▸ Available records:
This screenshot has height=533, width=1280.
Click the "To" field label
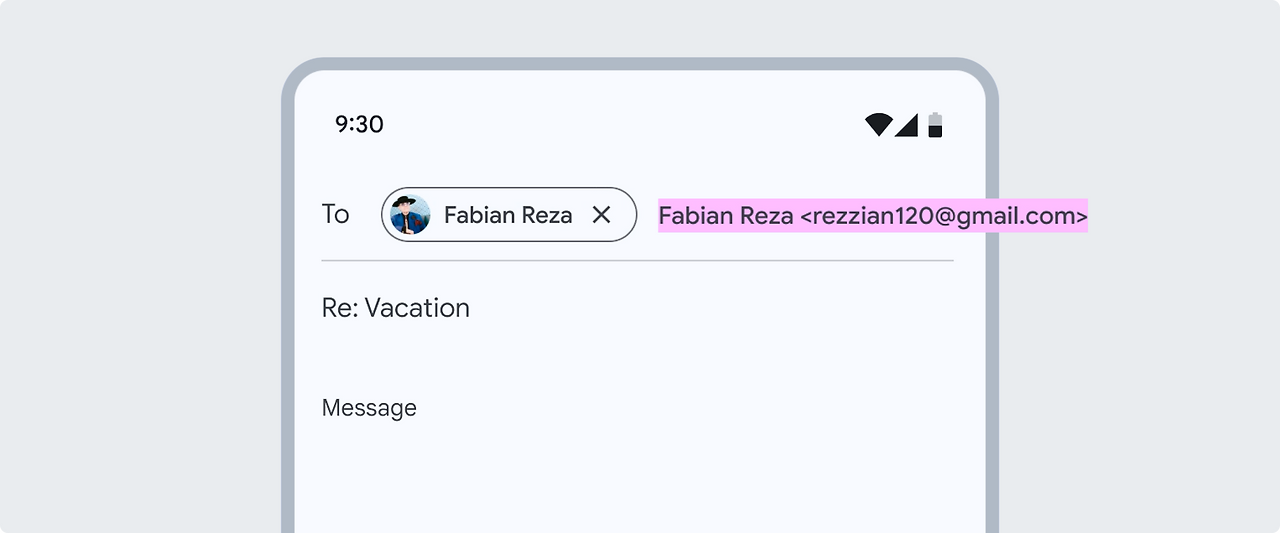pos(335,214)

---

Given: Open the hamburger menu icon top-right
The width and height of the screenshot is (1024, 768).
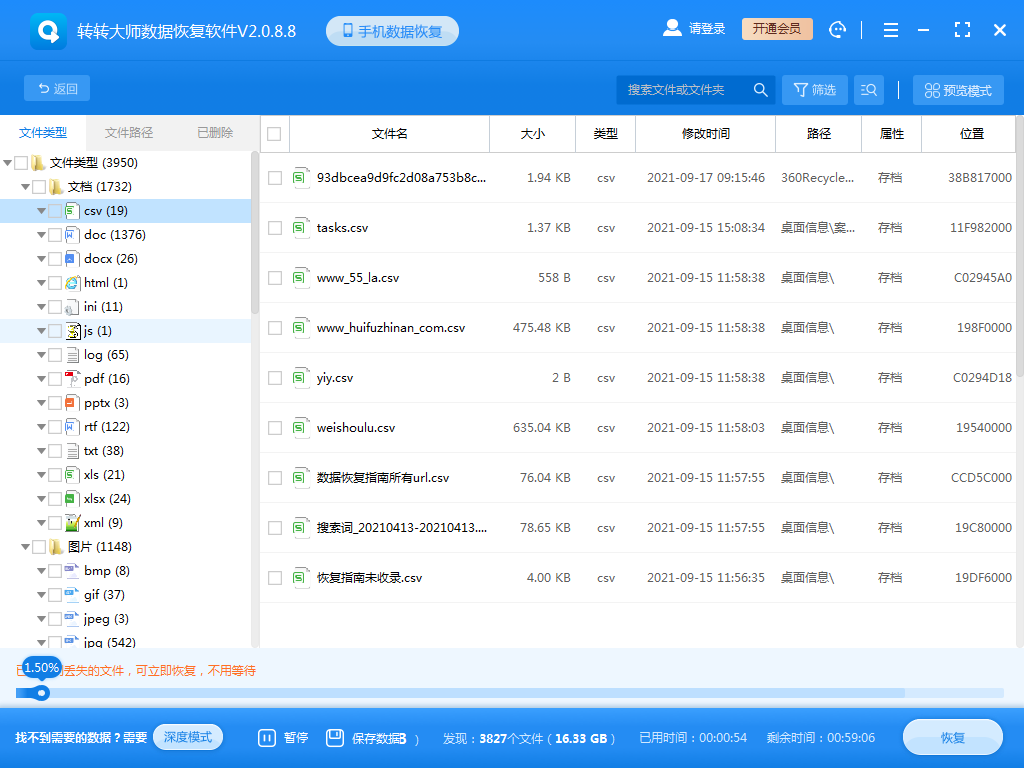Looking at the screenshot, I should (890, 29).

---

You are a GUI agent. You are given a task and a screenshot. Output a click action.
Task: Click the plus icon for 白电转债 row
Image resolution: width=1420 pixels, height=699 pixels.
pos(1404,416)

▸ Exercise goal: In the data above, find each line where the string "icon" appears, then copy it.

▸ Result for this task:
Given: Open the hamburger menu icon top-right
Task: Click the plus icon for 白电转债 row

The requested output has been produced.